C'est une autre conséquence des décisions budgétaires du gouvernement: la fonction publique, elle aussi, devra se serrer la ceinture. Moins de fonctionnaires, une mobilité accrue, un nouveau système de promotion... et une interruption de carrière rabotée. Au total, 4000 postes devraient passer à la trappe dans les deux années qui viennent.

Le secrétaire d’État à la fonction publique, Hendrik Bogaert, l'annonce: dès le premier janvier, seul un départ sur 3 sera remplacé dans le fonction publique fédérale.
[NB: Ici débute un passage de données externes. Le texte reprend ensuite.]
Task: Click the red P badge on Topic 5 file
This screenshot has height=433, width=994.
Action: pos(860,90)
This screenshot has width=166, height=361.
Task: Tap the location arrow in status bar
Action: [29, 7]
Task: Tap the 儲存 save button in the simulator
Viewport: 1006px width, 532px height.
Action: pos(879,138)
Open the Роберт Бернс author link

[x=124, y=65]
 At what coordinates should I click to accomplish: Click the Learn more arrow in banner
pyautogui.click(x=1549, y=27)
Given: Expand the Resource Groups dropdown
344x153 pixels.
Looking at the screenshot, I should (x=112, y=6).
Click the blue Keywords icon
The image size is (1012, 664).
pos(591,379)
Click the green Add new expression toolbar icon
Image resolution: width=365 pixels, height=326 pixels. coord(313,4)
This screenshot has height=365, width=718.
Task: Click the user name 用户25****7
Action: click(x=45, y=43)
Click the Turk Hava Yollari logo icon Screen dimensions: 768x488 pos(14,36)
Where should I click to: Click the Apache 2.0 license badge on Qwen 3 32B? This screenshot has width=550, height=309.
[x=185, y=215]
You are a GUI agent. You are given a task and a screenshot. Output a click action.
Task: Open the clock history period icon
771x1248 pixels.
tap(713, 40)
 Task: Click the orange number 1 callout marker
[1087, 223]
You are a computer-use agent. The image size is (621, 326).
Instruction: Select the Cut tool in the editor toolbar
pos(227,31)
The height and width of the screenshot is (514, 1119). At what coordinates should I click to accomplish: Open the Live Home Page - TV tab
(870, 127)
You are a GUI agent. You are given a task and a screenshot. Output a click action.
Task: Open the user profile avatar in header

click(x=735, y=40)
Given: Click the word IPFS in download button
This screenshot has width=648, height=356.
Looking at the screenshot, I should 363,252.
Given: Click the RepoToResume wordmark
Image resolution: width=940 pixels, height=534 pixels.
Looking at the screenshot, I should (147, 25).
Pour arriver à ce résultat, le secrétaire d’État parie sur l'informatisation accrue. La mobilité des fonctionnaires sera également encouragée.

Mais pour Roland Vansingel de la CGSP, on va droit dans le mur. Le syndicat s'interroge. Car le gouvernementt insiste sur la lutte contre la fraude sociale et fiscale; il espère même en retirer 216 millions d'euros en 2013. Mais dans le même temps, il réduit les moyens humains.

Le secrétaire d’État  annonce aussi la mise en place d'un nouveau système de promotion. Ce dernier sera désormais basé sur l'ancienneté et le mérite. C'est la fin d'un système de carrière relativement objectivé, dit la CGSP. Et de préciser que c'est un pan de la réforme Copernic qui passe à la trappe.

Enfin, et cette fois cela concerne tous les fonctionnaires, fédéraux, régionaux et communautaires - et donc aussi les enseignants: le système d'interruption de carrière vient d'être raboté. De 72 mois on passe à 12 mois autorisés.

Ces nouvelles mesures entreront en vigueur dès le premier janvier prochain.